GOAL OF THE EXERCISE
Omit the pictures, then reproduce exactly the line bearing "Task: Switch to the Listening Video tab" and every line after it up to and including the last line of the entries below.

┌────────

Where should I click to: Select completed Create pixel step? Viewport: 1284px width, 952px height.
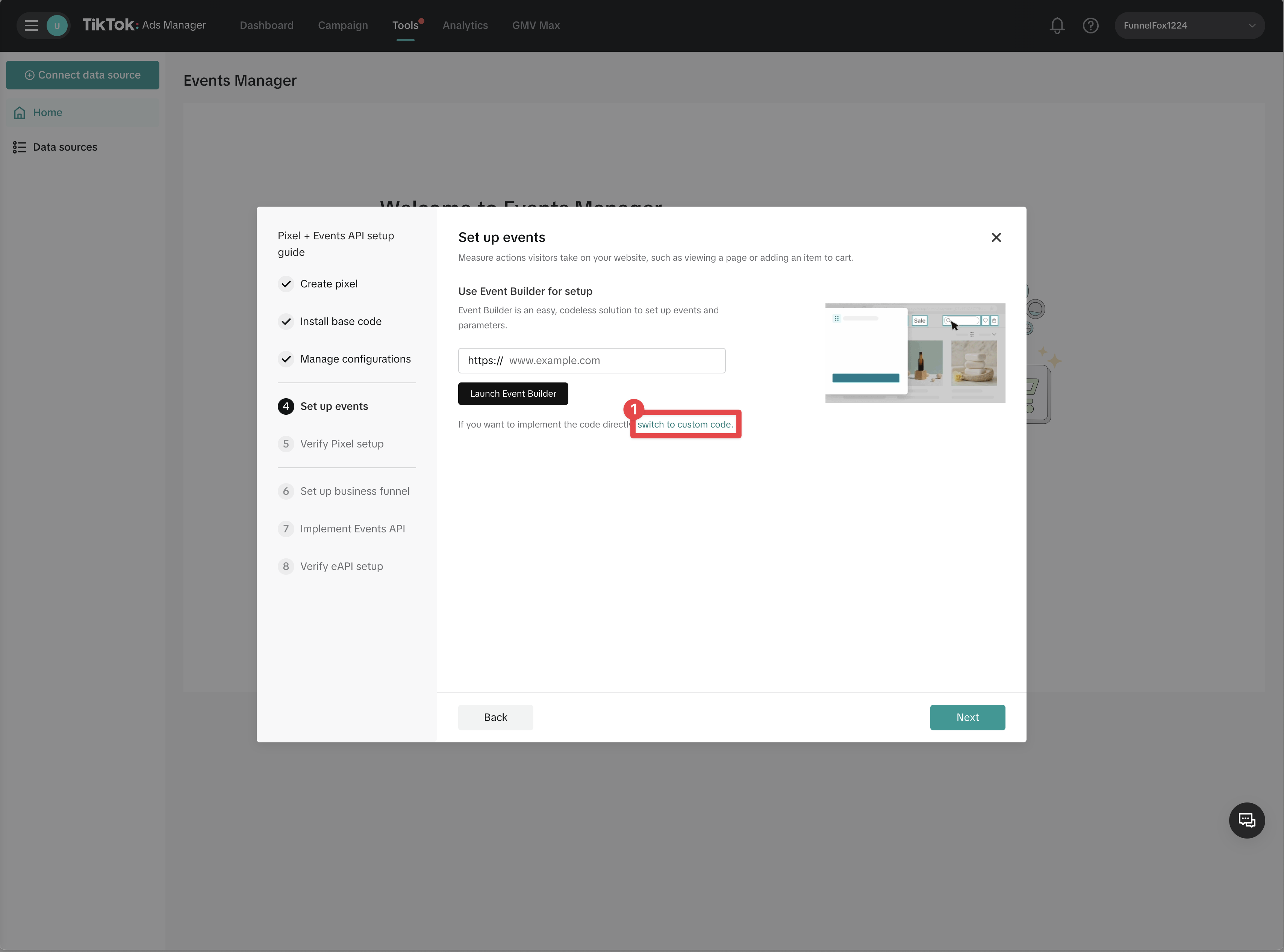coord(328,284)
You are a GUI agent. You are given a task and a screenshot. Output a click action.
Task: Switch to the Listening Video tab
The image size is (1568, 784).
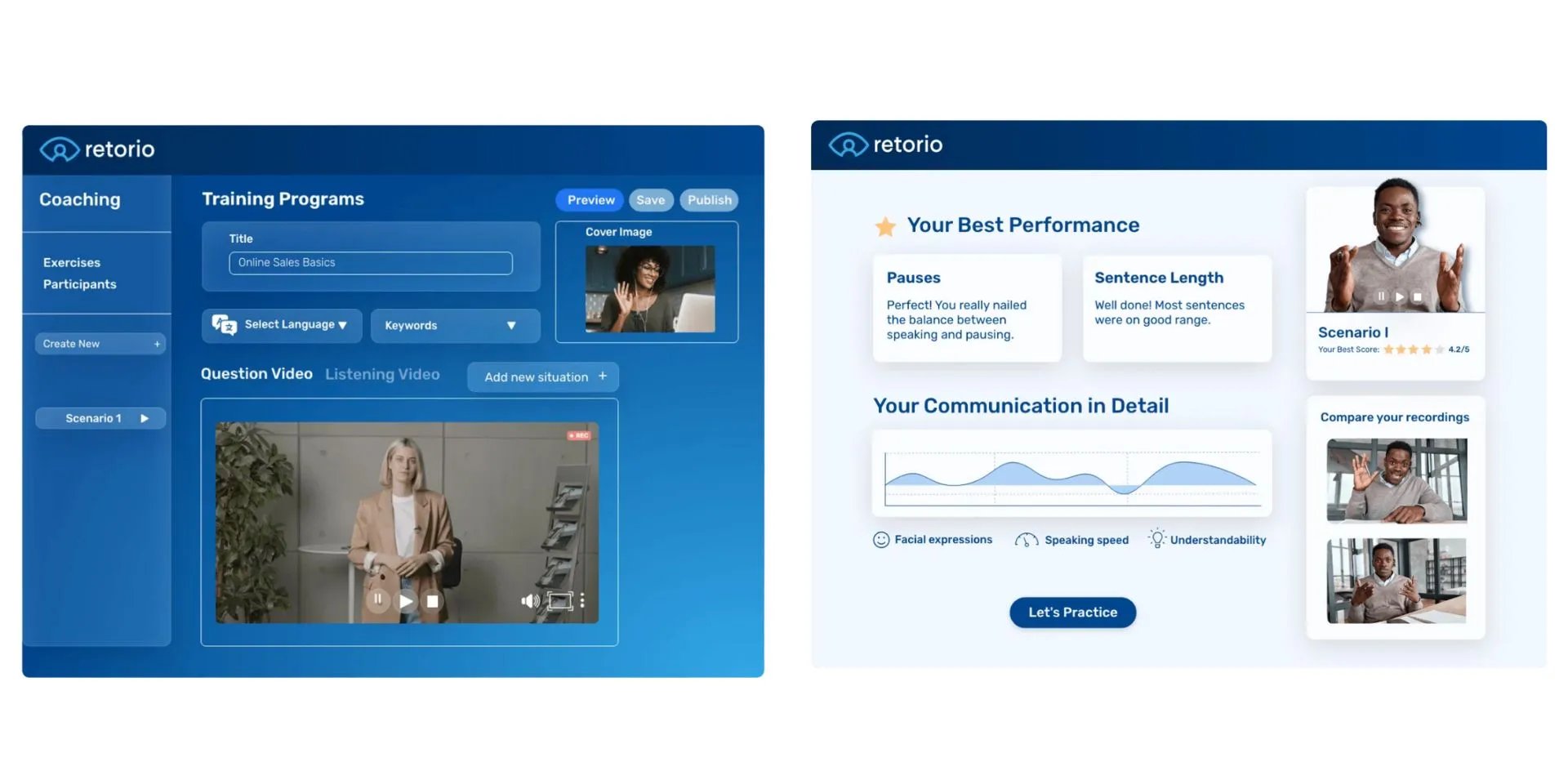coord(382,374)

└────────

TASK ANSWER
Task: Switch to the Listening Video tab
The image size is (1568, 784).
coord(382,374)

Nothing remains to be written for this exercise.